### OBJECTIVE
In the conversation about CRAB Park, which park name does Justin McElroy describe as very generic?

### SELECTED PASSAGE
** start **

JUSTIN McELROY: And don't quote me on this, but like, it was 2004 and that was when we had a very left wing progressive party in power in Vancouver. And so it may well have been that, they went, "We want to create more sort of linkages to places where people power had a real impact in shaping the city." And Portside is very generic of a name. It's accurate, but it doesn't sing. CRAB Park is spiky, by its nature, in what you think about, but it tells the story and that's sort of cool.

HZ: Yeah, I think maybe they could make a little more of the crab iconography, both acronym and non-acronym. 

JUSTIN McELROY: I mean, bluntly missed opportunity with the playground. Like you could have some sort of crab-shaped slide. But you know, one can always look at what a city government does and say, “You could have been a little bit more artsy or creative.”

HZ: Or crabby.

JUSTIN McELROY: “Or crabby. And instead you just did something sort of nice and generic.” 

HZ: Maybe they were like, "It's misleading to put crab stuff here, because it's not about crabs." Somebody goes, “It needs to link back to the original committee, not the crustacean.”

** end **

### SUPPLIED DATA

** start **

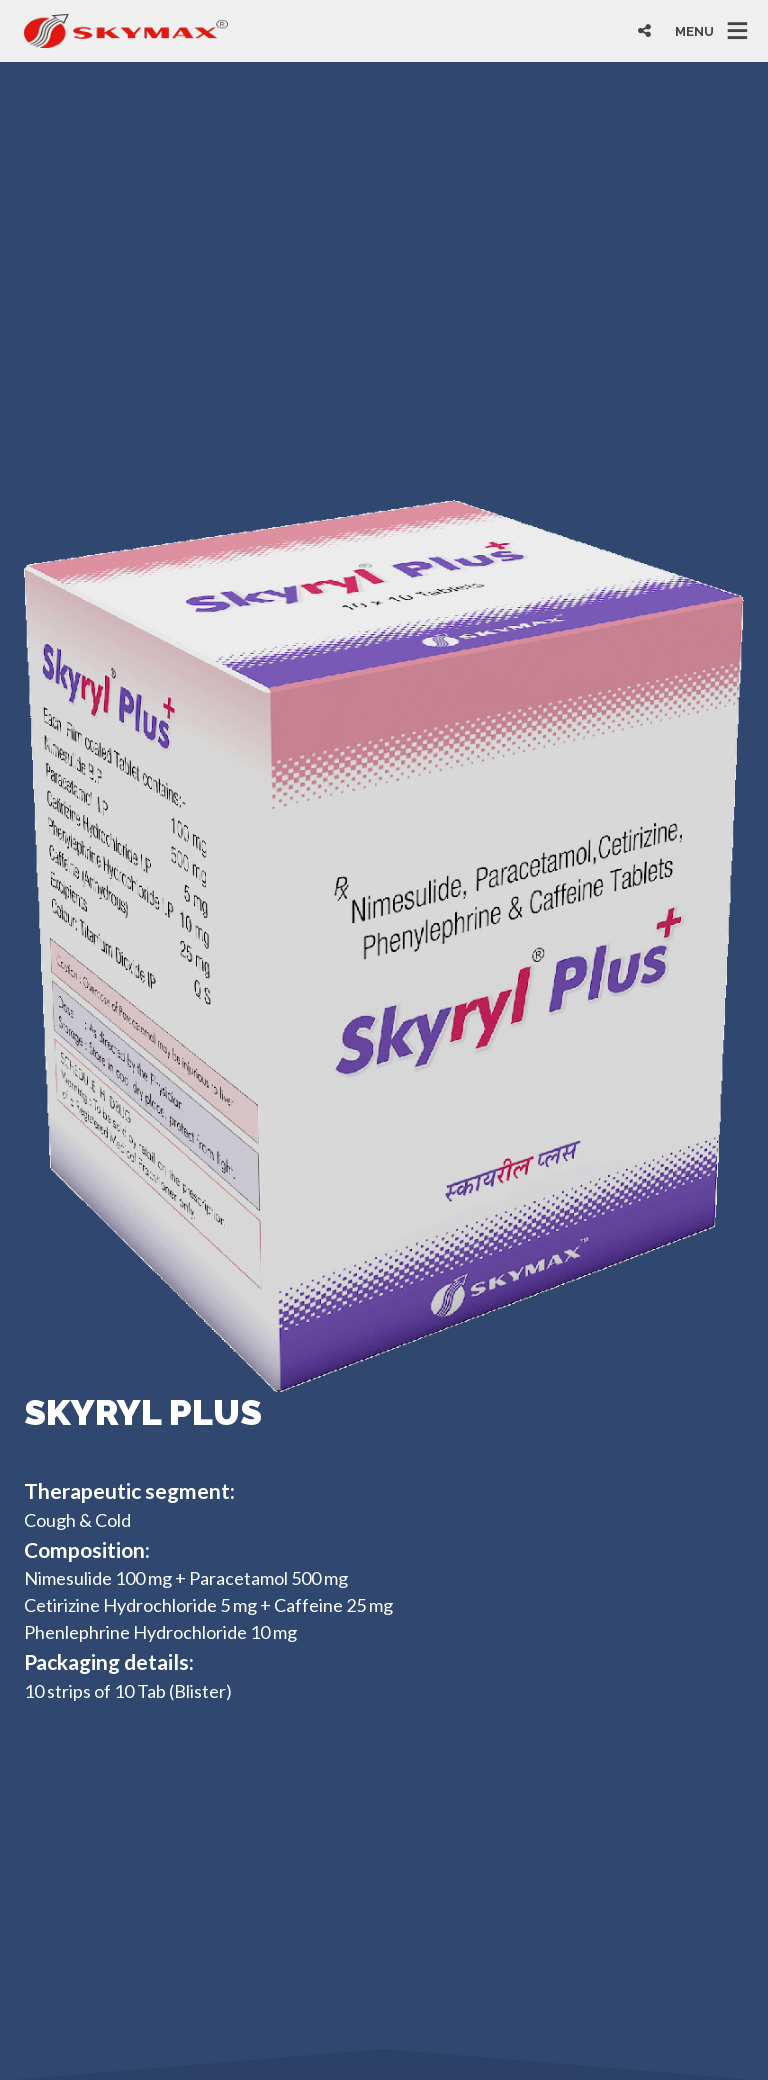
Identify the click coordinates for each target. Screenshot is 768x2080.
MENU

** end **

### TASK RESULT
Portside